Collected data:
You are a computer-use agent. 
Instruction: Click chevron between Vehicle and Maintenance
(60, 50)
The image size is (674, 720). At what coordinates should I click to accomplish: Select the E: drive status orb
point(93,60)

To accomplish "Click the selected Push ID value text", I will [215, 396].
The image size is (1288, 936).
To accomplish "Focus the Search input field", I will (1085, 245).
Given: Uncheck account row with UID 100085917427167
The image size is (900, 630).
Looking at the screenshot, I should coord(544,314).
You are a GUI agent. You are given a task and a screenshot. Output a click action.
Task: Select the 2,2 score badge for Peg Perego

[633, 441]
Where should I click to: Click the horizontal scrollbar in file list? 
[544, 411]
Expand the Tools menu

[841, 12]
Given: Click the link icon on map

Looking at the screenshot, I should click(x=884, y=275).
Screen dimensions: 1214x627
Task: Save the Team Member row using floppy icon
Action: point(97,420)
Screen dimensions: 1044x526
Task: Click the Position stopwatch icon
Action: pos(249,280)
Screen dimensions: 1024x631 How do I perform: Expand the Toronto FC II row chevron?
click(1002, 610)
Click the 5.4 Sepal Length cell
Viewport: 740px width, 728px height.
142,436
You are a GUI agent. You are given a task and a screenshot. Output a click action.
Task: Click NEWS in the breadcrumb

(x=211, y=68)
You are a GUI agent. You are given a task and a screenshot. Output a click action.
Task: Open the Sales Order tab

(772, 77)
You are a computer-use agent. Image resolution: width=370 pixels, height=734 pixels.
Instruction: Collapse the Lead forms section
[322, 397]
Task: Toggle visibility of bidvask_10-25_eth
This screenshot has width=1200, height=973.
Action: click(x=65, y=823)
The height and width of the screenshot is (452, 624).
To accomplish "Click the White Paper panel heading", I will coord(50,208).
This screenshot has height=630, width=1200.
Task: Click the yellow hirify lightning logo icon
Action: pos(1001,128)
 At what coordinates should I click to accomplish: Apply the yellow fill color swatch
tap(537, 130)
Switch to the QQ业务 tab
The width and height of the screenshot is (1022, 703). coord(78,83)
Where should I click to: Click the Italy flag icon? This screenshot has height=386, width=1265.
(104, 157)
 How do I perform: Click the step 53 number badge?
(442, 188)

_DIRECTIONS FOR THIS TASK_
Up to and including the last line of the records above, print exactly every line from the one that contains "At what coordinates should I click to accomplish: Apply" onward.

_RESULT_
 At what coordinates should I click to accomplish: Apply the yellow fill color swatch
tap(537, 130)
Switch to the QQ业务 tab
The width and height of the screenshot is (1022, 703). coord(78,83)
Where should I click to: Click the Italy flag icon? This screenshot has height=386, width=1265.
(104, 157)
 How do I perform: Click the step 53 number badge?
(442, 188)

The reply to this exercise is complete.